- Work task
Could you turn the entries below into a numbered list and drop every blank line?

─── Available data ───

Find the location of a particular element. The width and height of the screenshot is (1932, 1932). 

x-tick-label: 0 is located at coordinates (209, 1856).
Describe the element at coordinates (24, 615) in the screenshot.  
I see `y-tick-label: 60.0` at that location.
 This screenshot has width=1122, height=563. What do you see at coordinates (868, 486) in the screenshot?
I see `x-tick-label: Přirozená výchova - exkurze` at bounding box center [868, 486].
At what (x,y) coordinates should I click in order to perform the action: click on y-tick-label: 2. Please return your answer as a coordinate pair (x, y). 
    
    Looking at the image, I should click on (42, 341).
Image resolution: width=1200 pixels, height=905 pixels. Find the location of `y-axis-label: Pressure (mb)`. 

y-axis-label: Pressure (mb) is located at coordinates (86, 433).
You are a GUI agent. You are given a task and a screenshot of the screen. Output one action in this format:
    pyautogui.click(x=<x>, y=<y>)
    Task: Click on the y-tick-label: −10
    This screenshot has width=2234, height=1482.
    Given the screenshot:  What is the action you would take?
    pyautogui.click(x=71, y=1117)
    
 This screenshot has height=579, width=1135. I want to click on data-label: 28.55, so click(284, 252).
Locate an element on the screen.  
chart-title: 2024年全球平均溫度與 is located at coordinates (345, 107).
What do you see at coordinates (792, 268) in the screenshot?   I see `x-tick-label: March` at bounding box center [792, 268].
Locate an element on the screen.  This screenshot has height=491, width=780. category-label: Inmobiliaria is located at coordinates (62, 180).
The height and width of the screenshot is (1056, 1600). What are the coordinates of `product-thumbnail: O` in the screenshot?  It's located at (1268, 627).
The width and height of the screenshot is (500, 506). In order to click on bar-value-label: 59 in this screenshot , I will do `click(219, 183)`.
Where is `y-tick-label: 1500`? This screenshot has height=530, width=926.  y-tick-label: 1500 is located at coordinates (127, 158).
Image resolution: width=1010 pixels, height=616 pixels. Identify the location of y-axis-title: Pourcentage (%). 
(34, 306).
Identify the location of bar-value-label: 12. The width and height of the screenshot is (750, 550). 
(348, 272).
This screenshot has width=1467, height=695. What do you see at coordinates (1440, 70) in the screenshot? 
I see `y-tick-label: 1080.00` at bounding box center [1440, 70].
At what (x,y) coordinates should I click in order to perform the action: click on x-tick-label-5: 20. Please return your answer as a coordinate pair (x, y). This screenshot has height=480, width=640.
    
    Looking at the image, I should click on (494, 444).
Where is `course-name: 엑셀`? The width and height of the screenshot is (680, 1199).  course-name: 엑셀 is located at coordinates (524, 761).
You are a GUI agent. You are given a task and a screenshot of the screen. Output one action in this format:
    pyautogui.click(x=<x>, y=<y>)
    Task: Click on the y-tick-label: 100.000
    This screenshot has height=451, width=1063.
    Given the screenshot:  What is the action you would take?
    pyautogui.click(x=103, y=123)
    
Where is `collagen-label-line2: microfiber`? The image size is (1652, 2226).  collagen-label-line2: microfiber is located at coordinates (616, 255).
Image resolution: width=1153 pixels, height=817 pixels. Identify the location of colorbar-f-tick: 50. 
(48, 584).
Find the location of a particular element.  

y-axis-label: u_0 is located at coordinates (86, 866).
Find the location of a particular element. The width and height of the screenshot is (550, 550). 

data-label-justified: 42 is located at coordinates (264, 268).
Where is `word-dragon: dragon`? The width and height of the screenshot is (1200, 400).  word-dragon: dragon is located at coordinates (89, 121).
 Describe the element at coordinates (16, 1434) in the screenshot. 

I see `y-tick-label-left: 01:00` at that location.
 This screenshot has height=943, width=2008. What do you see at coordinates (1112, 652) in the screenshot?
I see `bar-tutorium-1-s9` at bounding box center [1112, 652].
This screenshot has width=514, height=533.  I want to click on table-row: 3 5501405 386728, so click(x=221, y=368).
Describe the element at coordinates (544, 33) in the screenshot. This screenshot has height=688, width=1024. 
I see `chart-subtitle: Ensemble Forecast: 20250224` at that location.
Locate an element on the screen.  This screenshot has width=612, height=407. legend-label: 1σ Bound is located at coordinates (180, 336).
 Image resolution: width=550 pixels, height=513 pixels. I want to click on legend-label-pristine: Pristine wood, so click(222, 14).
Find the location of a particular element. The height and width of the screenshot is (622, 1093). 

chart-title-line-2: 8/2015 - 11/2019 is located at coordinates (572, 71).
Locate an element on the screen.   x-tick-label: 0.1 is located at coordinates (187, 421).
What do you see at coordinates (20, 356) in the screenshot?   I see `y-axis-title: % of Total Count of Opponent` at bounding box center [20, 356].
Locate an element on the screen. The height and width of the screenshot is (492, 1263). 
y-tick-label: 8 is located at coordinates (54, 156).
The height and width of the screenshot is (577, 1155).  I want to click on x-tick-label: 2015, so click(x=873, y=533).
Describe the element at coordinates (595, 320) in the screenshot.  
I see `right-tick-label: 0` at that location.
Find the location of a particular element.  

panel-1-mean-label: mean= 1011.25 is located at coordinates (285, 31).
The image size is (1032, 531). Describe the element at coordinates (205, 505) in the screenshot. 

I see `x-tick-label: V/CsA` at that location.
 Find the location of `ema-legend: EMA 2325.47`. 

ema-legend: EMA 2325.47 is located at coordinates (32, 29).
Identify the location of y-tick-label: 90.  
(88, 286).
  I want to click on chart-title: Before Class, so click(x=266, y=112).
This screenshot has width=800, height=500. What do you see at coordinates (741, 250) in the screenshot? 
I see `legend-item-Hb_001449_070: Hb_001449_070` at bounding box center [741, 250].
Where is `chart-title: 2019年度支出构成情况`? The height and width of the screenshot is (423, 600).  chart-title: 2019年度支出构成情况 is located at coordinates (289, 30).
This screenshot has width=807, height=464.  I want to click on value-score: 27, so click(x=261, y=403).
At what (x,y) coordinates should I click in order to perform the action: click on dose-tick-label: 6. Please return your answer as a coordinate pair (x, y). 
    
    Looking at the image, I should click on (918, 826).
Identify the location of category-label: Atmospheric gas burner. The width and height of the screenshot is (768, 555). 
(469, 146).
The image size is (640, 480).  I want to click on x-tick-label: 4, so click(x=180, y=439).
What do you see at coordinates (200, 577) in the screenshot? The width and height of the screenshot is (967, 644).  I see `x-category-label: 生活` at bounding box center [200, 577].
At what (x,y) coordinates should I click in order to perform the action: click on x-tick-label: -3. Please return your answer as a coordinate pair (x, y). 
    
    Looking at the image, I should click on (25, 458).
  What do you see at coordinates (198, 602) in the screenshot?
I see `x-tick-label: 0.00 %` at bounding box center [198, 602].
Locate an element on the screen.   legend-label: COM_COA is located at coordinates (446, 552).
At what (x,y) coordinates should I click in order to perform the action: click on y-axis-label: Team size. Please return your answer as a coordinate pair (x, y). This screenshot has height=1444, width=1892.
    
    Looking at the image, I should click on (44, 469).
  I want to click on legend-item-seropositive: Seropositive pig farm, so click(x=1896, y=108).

───

- Answer to this task
1. Find the location of a particular element. The width and height of the screenshot is (1932, 1932). 
2. x-tick-label: 0 is located at coordinates (209, 1856).
3. Describe the element at coordinates (24, 615) in the screenshot.  
4. I see `y-tick-label: 60.0` at that location.
5.  This screenshot has width=1122, height=563. What do you see at coordinates (868, 486) in the screenshot?
6. I see `x-tick-label: Přirozená výchova - exkurze` at bounding box center [868, 486].
7. At what (x,y) coordinates should I click in order to perform the action: click on y-tick-label: 2. Please return your answer as a coordinate pair (x, y). 
8.     Looking at the image, I should click on (42, 341).
9. Image resolution: width=1200 pixels, height=905 pixels. Find the location of `y-axis-label: Pressure (mb)`. 
10. y-axis-label: Pressure (mb) is located at coordinates (86, 433).
11. You are a GUI agent. You are given a task and a screenshot of the screen. Output one action in this format:
12.     pyautogui.click(x=<x>, y=<y>)
13.     Task: Click on the y-tick-label: −10
14.     This screenshot has width=2234, height=1482.
15.     Given the screenshot:  What is the action you would take?
16.     pyautogui.click(x=71, y=1117)
17.  This screenshot has height=579, width=1135. I want to click on data-label: 28.55, so click(284, 252).
18. Locate an element on the screen.  
19. chart-title: 2024年全球平均溫度與 is located at coordinates (345, 107).
20. What do you see at coordinates (792, 268) in the screenshot?   I see `x-tick-label: March` at bounding box center [792, 268].
21. Locate an element on the screen.  This screenshot has height=491, width=780. category-label: Inmobiliaria is located at coordinates (62, 180).
22. The height and width of the screenshot is (1056, 1600). What are the coordinates of `product-thumbnail: O` in the screenshot?  It's located at (1268, 627).
23. The width and height of the screenshot is (500, 506). In order to click on bar-value-label: 59 in this screenshot , I will do `click(219, 183)`.
24. Where is `y-tick-label: 1500`? This screenshot has height=530, width=926.  y-tick-label: 1500 is located at coordinates (127, 158).
25. Image resolution: width=1010 pixels, height=616 pixels. Identify the location of y-axis-title: Pourcentage (%). 
26. (34, 306).
27. Identify the location of bar-value-label: 12. The width and height of the screenshot is (750, 550). 
28. (348, 272).
29. This screenshot has width=1467, height=695. What do you see at coordinates (1440, 70) in the screenshot? 
30. I see `y-tick-label: 1080.00` at bounding box center [1440, 70].
31. At what (x,y) coordinates should I click in order to perform the action: click on x-tick-label-5: 20. Please return your answer as a coordinate pair (x, y). This screenshot has height=480, width=640.
32.     Looking at the image, I should click on (494, 444).
33. Where is `course-name: 엑셀`? The width and height of the screenshot is (680, 1199).  course-name: 엑셀 is located at coordinates (524, 761).
34. You are a GUI agent. You are given a task and a screenshot of the screen. Output one action in this format:
35.     pyautogui.click(x=<x>, y=<y>)
36.     Task: Click on the y-tick-label: 100.000
37.     This screenshot has height=451, width=1063.
38.     Given the screenshot:  What is the action you would take?
39.     pyautogui.click(x=103, y=123)
40. Where is `collagen-label-line2: microfiber`? The image size is (1652, 2226).  collagen-label-line2: microfiber is located at coordinates (616, 255).
41. Image resolution: width=1153 pixels, height=817 pixels. Identify the location of colorbar-f-tick: 50. 
42. (48, 584).
43. Find the location of a particular element.  
44. y-axis-label: u_0 is located at coordinates (86, 866).
45. Find the location of a particular element. The width and height of the screenshot is (550, 550). 
46. data-label-justified: 42 is located at coordinates (264, 268).
47. Where is `word-dragon: dragon`? The width and height of the screenshot is (1200, 400).  word-dragon: dragon is located at coordinates (89, 121).
48.  Describe the element at coordinates (16, 1434) in the screenshot. 
49. I see `y-tick-label-left: 01:00` at that location.
50.  This screenshot has height=943, width=2008. What do you see at coordinates (1112, 652) in the screenshot?
51. I see `bar-tutorium-1-s9` at bounding box center [1112, 652].
52. This screenshot has width=514, height=533.  I want to click on table-row: 3 5501405 386728, so click(x=221, y=368).
53. Describe the element at coordinates (544, 33) in the screenshot. This screenshot has height=688, width=1024. 
54. I see `chart-subtitle: Ensemble Forecast: 20250224` at that location.
55. Locate an element on the screen.  This screenshot has width=612, height=407. legend-label: 1σ Bound is located at coordinates (180, 336).
56.  Image resolution: width=550 pixels, height=513 pixels. I want to click on legend-label-pristine: Pristine wood, so click(222, 14).
57. Find the location of a particular element. The height and width of the screenshot is (622, 1093). 
58. chart-title-line-2: 8/2015 - 11/2019 is located at coordinates (572, 71).
59. Locate an element on the screen.   x-tick-label: 0.1 is located at coordinates (187, 421).
60. What do you see at coordinates (20, 356) in the screenshot?   I see `y-axis-title: % of Total Count of Opponent` at bounding box center [20, 356].
61. Locate an element on the screen. The height and width of the screenshot is (492, 1263). 
62. y-tick-label: 8 is located at coordinates (54, 156).
63. The height and width of the screenshot is (577, 1155).  I want to click on x-tick-label: 2015, so click(x=873, y=533).
64. Describe the element at coordinates (595, 320) in the screenshot.  
65. I see `right-tick-label: 0` at that location.
66. Find the location of a particular element.  
67. panel-1-mean-label: mean= 1011.25 is located at coordinates (285, 31).
68. The image size is (1032, 531). Describe the element at coordinates (205, 505) in the screenshot. 
69. I see `x-tick-label: V/CsA` at that location.
70.  Find the location of `ema-legend: EMA 2325.47`. 
71. ema-legend: EMA 2325.47 is located at coordinates (32, 29).
72. Identify the location of y-tick-label: 90.  
73. (88, 286).
74.   I want to click on chart-title: Before Class, so click(x=266, y=112).
75. This screenshot has width=800, height=500. What do you see at coordinates (741, 250) in the screenshot? 
76. I see `legend-item-Hb_001449_070: Hb_001449_070` at bounding box center [741, 250].
77. Where is `chart-title: 2019年度支出构成情况`? The height and width of the screenshot is (423, 600).  chart-title: 2019年度支出构成情况 is located at coordinates (289, 30).
78. This screenshot has width=807, height=464.  I want to click on value-score: 27, so click(x=261, y=403).
79. At what (x,y) coordinates should I click in order to perform the action: click on dose-tick-label: 6. Please return your answer as a coordinate pair (x, y). 
80.     Looking at the image, I should click on (918, 826).
81. Identify the location of category-label: Atmospheric gas burner. The width and height of the screenshot is (768, 555). 
82. (469, 146).
83. The image size is (640, 480).  I want to click on x-tick-label: 4, so click(x=180, y=439).
84. What do you see at coordinates (200, 577) in the screenshot? The width and height of the screenshot is (967, 644).  I see `x-category-label: 生活` at bounding box center [200, 577].
85. At what (x,y) coordinates should I click in order to perform the action: click on x-tick-label: -3. Please return your answer as a coordinate pair (x, y). 
86.     Looking at the image, I should click on (25, 458).
87.   What do you see at coordinates (198, 602) in the screenshot?
88. I see `x-tick-label: 0.00 %` at bounding box center [198, 602].
89. Locate an element on the screen.   legend-label: COM_COA is located at coordinates (446, 552).
90. At what (x,y) coordinates should I click in order to perform the action: click on y-axis-label: Team size. Please return your answer as a coordinate pair (x, y). This screenshot has height=1444, width=1892.
91.     Looking at the image, I should click on (44, 469).
92.   I want to click on legend-item-seropositive: Seropositive pig farm, so click(x=1896, y=108).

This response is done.